→ **PROBLEM DESCRIPTION**: Reproduce verbatim the rows from the first one through the line containing "Action: click(x=343, y=131)", including both ends. Omit the pictures from your output.

→ **ENTRIES PROVIDED**:
────────────────────

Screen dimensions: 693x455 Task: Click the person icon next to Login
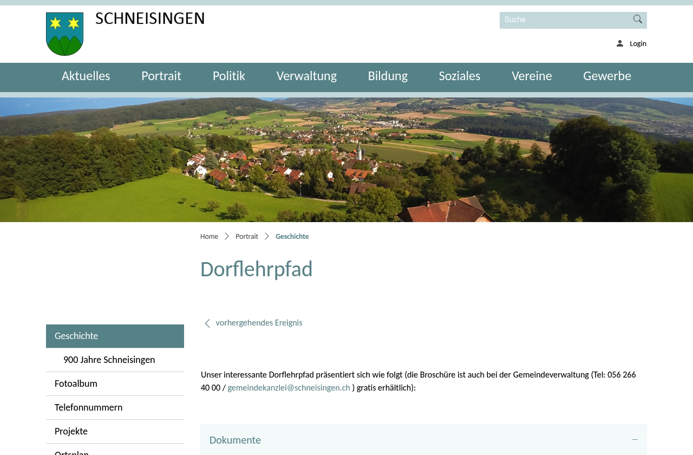click(x=619, y=43)
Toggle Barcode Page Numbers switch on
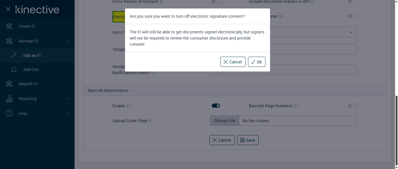 pyautogui.click(x=352, y=106)
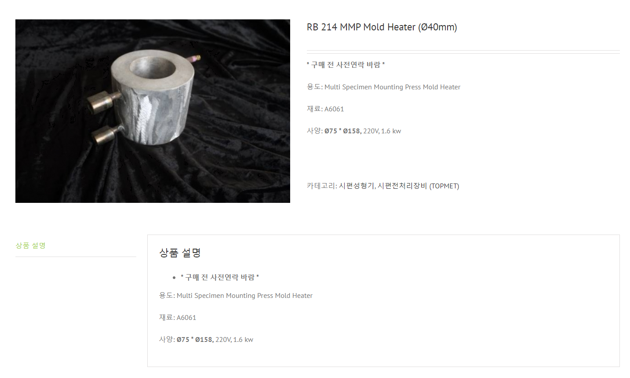
Task: Click the bold Ø75 * Ø158 spec near the title
Action: click(x=343, y=131)
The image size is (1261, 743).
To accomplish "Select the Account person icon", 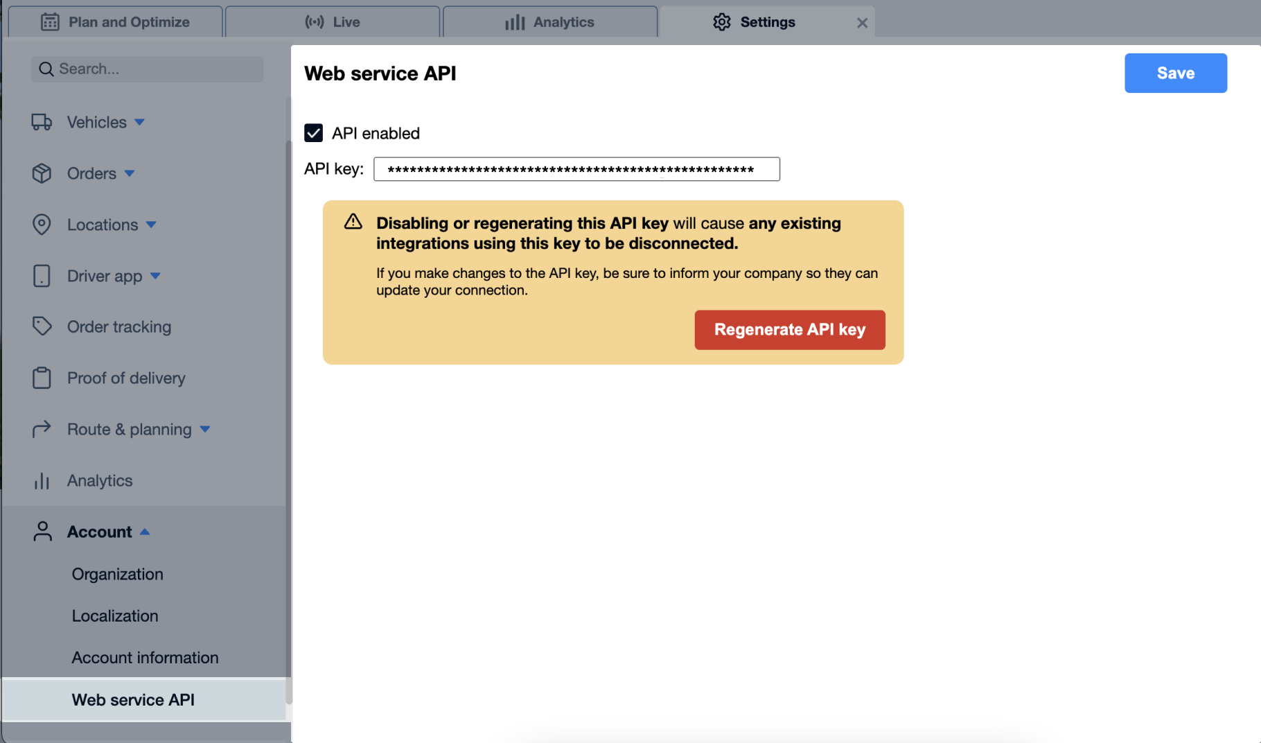I will pos(42,531).
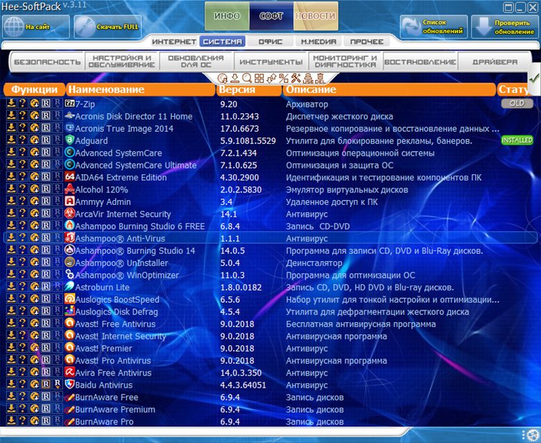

────────────────────

→ **TASK OUTPUT**:
Screen dimensions: 693x455 Task: Click the person icon next to Login
click(x=619, y=43)
Toggle Barcode Page Numbers switch on
 pyautogui.click(x=352, y=106)
Task: Click the bold Ø75 * Ø158 spec near the title
Action: click(x=343, y=131)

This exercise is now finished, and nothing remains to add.